▶ _Assignment_
The entries below must be retyped in full. Keep every word the same.

▶ _Supplied records_
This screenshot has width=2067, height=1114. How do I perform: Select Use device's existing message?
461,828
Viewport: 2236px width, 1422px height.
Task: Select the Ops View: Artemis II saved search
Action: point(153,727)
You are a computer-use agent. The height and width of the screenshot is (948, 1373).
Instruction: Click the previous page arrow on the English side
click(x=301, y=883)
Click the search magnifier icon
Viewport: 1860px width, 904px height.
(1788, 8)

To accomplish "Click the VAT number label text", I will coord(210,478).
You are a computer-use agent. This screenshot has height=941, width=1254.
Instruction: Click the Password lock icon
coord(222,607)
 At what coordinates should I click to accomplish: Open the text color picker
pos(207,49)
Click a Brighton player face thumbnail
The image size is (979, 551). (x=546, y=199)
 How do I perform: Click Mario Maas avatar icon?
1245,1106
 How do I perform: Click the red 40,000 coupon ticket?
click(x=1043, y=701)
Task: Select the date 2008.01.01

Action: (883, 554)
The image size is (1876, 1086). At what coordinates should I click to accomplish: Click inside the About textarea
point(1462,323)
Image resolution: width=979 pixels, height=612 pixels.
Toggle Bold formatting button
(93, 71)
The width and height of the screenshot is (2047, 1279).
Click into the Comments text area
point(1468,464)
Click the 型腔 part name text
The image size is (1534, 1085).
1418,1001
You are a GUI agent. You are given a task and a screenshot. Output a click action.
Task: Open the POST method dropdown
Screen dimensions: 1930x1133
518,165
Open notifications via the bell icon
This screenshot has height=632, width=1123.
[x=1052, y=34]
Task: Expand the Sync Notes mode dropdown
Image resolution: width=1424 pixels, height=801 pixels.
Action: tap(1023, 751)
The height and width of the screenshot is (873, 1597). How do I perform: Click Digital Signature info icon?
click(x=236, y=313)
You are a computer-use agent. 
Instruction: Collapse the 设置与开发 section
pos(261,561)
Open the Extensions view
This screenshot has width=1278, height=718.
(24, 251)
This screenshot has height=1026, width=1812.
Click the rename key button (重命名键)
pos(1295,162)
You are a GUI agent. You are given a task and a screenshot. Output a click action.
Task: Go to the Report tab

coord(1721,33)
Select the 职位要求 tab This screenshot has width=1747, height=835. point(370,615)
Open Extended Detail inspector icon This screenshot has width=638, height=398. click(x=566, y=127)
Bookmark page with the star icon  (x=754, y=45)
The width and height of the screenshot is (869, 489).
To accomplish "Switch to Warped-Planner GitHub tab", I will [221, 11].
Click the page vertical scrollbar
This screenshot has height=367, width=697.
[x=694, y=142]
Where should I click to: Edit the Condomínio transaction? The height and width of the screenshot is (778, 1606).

▶ _Answer for the task_
This screenshot has width=2067, height=1114. How do I perform: Select Use device's existing message?
461,828
Viewport: 2236px width, 1422px height.
Task: Select the Ops View: Artemis II saved search
Action: point(153,727)
You are a computer-use agent. The height and width of the screenshot is (948, 1373).
Instruction: Click the previous page arrow on the English side
click(x=301, y=883)
Click the search magnifier icon
Viewport: 1860px width, 904px height.
(1788, 8)

To accomplish "Click the VAT number label text", I will coord(210,478).
You are a computer-use agent. This screenshot has height=941, width=1254.
Instruction: Click the Password lock icon
coord(222,607)
 At what coordinates should I click to accomplish: Open the text color picker
pos(207,49)
Click a Brighton player face thumbnail
The image size is (979, 551). (x=546, y=199)
 How do I perform: Click Mario Maas avatar icon?
1245,1106
 How do I perform: Click the red 40,000 coupon ticket?
click(x=1043, y=701)
Task: Select the date 2008.01.01

Action: (883, 554)
The image size is (1876, 1086). At what coordinates should I click to accomplish: Click inside the About textarea
point(1462,323)
Image resolution: width=979 pixels, height=612 pixels.
Toggle Bold formatting button
(93, 71)
The width and height of the screenshot is (2047, 1279).
Click into the Comments text area
point(1468,464)
Click the 型腔 part name text
The image size is (1534, 1085).
1418,1001
You are a GUI agent. You are given a task and a screenshot. Output a click action.
Task: Open the POST method dropdown
Screen dimensions: 1930x1133
518,165
Open notifications via the bell icon
This screenshot has height=632, width=1123.
[x=1052, y=34]
Task: Expand the Sync Notes mode dropdown
Image resolution: width=1424 pixels, height=801 pixels.
Action: tap(1023, 751)
The height and width of the screenshot is (873, 1597). How do I perform: Click Digital Signature info icon?
click(x=236, y=313)
You are a computer-use agent. 
Instruction: Collapse the 设置与开发 section
pos(261,561)
Open the Extensions view
This screenshot has width=1278, height=718.
(24, 251)
This screenshot has height=1026, width=1812.
Click the rename key button (重命名键)
pos(1295,162)
You are a GUI agent. You are given a task and a screenshot. Output a click action.
Task: Go to the Report tab

coord(1721,33)
Select the 职位要求 tab This screenshot has width=1747, height=835. point(370,615)
Open Extended Detail inspector icon This screenshot has width=638, height=398. click(x=566, y=127)
Bookmark page with the star icon  (x=754, y=45)
The width and height of the screenshot is (869, 489).
To accomplish "Switch to Warped-Planner GitHub tab", I will [221, 11].
Click the page vertical scrollbar
This screenshot has height=367, width=697.
[x=694, y=142]
Where should I click to: Edit the Condomínio transaction? The height and width of the screenshot is (778, 1606).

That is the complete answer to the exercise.